EXERCISE: Using the data below, return the stretch from the line that contains "Wards (388, 72)" through the line that contains "История (187, 1612)", both included, exactly as it stands and nothing beyond it.

=== INFORMATION ===

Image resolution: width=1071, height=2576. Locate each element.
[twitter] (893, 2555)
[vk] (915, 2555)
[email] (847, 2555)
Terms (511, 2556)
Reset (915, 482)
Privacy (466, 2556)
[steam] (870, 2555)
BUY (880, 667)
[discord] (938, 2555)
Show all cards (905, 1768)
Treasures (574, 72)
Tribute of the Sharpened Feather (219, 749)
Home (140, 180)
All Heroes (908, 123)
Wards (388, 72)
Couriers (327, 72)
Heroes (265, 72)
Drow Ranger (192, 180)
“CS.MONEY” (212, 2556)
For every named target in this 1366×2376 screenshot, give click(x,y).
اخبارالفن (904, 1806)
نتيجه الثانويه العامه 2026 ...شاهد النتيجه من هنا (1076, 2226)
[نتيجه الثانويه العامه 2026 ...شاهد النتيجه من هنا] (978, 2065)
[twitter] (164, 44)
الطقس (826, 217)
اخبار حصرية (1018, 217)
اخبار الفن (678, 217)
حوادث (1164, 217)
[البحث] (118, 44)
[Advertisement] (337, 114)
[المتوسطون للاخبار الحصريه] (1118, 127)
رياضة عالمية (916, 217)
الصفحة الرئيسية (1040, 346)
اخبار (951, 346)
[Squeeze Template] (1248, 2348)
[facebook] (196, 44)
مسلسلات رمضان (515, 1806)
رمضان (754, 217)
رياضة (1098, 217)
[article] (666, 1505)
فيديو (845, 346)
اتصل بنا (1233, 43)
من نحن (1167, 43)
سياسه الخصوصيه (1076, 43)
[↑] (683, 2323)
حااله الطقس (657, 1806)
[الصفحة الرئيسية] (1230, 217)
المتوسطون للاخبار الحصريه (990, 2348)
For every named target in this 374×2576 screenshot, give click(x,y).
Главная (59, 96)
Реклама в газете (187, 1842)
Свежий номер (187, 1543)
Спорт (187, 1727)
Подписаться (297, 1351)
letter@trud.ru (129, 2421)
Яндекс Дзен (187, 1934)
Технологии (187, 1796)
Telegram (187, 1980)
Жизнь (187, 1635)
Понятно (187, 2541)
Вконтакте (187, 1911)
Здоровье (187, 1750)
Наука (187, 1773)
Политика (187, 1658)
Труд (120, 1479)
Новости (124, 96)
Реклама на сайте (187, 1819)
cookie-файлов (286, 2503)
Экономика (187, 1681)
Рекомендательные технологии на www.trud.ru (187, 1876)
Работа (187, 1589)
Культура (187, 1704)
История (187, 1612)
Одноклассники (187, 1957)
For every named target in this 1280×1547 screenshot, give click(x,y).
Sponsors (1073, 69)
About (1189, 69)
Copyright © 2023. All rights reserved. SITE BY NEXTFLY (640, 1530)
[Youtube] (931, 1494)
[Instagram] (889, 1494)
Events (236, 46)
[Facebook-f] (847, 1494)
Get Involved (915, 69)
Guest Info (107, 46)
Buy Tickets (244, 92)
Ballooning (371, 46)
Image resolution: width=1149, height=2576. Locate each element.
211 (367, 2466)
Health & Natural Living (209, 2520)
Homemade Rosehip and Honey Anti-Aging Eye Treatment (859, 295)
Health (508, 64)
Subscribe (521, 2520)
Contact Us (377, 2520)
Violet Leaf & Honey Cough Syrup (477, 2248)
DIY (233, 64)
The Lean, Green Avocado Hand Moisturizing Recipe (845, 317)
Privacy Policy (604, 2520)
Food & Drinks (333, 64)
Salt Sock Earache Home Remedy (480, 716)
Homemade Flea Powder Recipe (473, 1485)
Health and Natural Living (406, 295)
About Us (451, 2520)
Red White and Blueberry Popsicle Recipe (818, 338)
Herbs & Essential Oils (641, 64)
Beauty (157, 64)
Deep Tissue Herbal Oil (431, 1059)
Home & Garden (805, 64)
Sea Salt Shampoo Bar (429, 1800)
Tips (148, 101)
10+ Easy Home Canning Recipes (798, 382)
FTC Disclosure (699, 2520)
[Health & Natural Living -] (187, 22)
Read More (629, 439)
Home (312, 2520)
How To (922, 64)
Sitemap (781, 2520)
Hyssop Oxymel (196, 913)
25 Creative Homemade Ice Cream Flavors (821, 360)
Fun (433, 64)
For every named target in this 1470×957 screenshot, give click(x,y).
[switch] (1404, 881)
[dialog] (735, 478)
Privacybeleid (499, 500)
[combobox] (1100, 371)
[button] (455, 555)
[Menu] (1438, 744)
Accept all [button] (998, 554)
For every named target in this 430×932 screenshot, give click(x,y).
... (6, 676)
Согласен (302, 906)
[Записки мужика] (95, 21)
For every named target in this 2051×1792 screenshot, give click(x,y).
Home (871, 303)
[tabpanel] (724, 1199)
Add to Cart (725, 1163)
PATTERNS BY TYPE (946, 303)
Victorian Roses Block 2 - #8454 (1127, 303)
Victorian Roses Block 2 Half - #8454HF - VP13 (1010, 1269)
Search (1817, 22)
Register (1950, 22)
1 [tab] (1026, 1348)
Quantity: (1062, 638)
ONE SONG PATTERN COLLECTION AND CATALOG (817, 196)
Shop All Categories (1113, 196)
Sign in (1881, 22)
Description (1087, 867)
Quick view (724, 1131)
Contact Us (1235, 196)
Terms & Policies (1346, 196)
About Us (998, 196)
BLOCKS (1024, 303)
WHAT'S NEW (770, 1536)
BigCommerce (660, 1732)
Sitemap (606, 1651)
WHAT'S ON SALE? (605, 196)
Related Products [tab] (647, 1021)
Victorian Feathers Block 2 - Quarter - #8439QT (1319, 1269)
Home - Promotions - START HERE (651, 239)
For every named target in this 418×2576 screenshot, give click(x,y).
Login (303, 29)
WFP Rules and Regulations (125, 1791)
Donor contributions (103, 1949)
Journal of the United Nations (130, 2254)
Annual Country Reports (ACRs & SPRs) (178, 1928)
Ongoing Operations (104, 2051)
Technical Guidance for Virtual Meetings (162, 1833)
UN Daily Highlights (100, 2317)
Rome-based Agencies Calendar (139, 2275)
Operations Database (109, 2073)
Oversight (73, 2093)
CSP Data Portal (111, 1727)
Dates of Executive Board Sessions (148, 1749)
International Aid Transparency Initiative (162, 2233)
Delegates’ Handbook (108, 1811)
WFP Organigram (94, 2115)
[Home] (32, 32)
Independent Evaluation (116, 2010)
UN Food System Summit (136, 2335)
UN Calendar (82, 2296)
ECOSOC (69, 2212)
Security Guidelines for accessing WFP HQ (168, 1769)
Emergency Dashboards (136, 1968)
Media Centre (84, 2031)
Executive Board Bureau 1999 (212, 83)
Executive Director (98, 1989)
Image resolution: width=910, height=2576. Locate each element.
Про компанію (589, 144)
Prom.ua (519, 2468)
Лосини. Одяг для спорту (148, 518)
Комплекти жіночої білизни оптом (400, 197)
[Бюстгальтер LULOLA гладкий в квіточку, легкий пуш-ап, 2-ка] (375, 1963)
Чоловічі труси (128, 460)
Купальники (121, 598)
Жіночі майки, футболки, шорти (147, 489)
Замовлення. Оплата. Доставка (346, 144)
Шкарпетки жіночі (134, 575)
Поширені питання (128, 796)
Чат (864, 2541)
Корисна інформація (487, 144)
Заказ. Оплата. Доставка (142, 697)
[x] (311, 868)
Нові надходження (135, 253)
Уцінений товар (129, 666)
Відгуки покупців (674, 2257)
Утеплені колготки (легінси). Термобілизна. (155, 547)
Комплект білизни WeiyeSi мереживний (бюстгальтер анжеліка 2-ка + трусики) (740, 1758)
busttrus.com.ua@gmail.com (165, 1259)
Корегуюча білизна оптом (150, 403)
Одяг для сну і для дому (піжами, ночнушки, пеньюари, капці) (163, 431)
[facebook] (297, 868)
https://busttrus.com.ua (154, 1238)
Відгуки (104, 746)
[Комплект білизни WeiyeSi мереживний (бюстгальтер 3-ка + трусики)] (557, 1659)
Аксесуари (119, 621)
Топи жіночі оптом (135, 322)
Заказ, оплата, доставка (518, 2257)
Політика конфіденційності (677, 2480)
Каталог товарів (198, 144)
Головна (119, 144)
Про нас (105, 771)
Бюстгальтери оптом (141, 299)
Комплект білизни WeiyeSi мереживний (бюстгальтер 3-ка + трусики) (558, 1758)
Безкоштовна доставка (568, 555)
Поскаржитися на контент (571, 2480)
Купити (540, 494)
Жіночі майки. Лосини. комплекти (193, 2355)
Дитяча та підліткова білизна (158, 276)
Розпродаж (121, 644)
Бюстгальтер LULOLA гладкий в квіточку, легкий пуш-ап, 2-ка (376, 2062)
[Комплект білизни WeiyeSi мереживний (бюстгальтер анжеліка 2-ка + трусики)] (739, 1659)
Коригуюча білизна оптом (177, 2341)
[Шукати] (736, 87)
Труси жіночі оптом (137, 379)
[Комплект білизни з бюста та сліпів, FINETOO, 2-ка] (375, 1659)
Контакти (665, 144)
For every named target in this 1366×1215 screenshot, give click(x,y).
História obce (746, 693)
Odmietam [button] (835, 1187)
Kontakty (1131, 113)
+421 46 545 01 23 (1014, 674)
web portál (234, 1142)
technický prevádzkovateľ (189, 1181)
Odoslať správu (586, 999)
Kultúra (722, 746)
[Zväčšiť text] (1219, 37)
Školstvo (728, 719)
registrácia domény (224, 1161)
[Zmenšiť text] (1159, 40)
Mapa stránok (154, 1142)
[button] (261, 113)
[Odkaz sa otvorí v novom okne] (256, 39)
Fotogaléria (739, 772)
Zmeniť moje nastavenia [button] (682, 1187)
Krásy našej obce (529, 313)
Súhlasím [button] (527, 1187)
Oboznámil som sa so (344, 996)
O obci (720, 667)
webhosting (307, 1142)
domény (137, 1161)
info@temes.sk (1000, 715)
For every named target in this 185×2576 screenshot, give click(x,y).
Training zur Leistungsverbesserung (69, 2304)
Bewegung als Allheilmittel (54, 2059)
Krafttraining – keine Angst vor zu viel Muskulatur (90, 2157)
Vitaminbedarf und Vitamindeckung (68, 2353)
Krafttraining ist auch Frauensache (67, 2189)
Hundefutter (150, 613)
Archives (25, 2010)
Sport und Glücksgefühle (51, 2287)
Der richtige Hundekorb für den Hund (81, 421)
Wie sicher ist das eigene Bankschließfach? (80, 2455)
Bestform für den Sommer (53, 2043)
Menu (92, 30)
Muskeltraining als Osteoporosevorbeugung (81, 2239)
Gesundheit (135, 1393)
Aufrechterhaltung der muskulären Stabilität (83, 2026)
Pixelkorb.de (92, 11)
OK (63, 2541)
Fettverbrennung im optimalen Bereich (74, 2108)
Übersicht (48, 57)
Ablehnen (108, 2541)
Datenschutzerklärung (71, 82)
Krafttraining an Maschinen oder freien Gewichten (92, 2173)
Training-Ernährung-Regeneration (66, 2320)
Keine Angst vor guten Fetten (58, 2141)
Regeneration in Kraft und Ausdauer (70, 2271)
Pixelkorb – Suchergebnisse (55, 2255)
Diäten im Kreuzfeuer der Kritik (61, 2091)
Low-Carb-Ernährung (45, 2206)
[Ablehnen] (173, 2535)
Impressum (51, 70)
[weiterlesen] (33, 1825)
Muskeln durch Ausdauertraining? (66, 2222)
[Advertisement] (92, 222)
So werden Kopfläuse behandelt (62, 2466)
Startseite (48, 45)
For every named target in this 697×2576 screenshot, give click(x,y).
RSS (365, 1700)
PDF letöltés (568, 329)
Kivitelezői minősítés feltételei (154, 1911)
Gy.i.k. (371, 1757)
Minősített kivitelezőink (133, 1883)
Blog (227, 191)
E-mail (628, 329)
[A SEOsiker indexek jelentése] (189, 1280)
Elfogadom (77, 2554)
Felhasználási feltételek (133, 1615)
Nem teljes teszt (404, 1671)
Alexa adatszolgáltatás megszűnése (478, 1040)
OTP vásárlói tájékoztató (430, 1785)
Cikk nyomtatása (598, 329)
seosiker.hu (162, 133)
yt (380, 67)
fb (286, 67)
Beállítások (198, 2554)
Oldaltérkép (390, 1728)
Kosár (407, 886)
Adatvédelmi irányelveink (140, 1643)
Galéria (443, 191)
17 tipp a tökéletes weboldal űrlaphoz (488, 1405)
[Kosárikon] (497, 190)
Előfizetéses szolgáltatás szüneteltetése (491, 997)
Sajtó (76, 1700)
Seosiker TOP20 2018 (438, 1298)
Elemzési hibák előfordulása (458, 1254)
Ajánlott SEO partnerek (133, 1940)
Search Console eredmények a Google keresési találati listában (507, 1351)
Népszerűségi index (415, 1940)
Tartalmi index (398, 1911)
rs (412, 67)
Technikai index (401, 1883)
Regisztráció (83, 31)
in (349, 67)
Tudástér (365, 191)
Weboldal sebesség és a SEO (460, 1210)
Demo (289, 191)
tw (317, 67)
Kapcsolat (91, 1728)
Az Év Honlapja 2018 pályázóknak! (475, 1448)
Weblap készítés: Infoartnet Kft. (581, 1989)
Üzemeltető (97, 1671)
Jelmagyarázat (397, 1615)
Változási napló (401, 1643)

===

TASK ANSWER:
Wards (388, 72)
Couriers (327, 72)
Heroes (265, 72)
Drow Ranger (192, 180)
“CS.MONEY” (212, 2556)
For every named target in this 1366×2376 screenshot, give click(x,y).
اخبارالفن (904, 1806)
نتيجه الثانويه العامه 2026 ...شاهد النتيجه من هنا (1076, 2226)
[نتيجه الثانويه العامه 2026 ...شاهد النتيجه من هنا] (978, 2065)
[twitter] (164, 44)
الطقس (826, 217)
اخبار حصرية (1018, 217)
اخبار الفن (678, 217)
حوادث (1164, 217)
[البحث] (118, 44)
[Advertisement] (337, 114)
[المتوسطون للاخبار الحصريه] (1118, 127)
رياضة عالمية (916, 217)
الصفحة الرئيسية (1040, 346)
اخبار (951, 346)
[Squeeze Template] (1248, 2348)
[facebook] (196, 44)
مسلسلات رمضان (515, 1806)
رمضان (754, 217)
رياضة (1098, 217)
[article] (666, 1505)
فيديو (845, 346)
اتصل بنا (1233, 43)
من نحن (1167, 43)
سياسه الخصوصيه (1076, 43)
[↑] (683, 2323)
حااله الطقس (657, 1806)
[الصفحة الرئيسية] (1230, 217)
المتوسطون للاخبار الحصريه (990, 2348)
For every named target in this 374×2576 screenshot, give click(x,y).
Главная (59, 96)
Реклама в газете (187, 1842)
Свежий номер (187, 1543)
Спорт (187, 1727)
Подписаться (297, 1351)
letter@trud.ru (129, 2421)
Яндекс Дзен (187, 1934)
Технологии (187, 1796)
Telegram (187, 1980)
Жизнь (187, 1635)
Понятно (187, 2541)
Вконтакте (187, 1911)
Здоровье (187, 1750)
Наука (187, 1773)
Политика (187, 1658)
Труд (120, 1479)
Новости (124, 96)
Реклама на сайте (187, 1819)
cookie-файлов (286, 2503)
Экономика (187, 1681)
Рекомендательные технологии на www.trud.ru (187, 1876)
Работа (187, 1589)
Культура (187, 1704)
История (187, 1612)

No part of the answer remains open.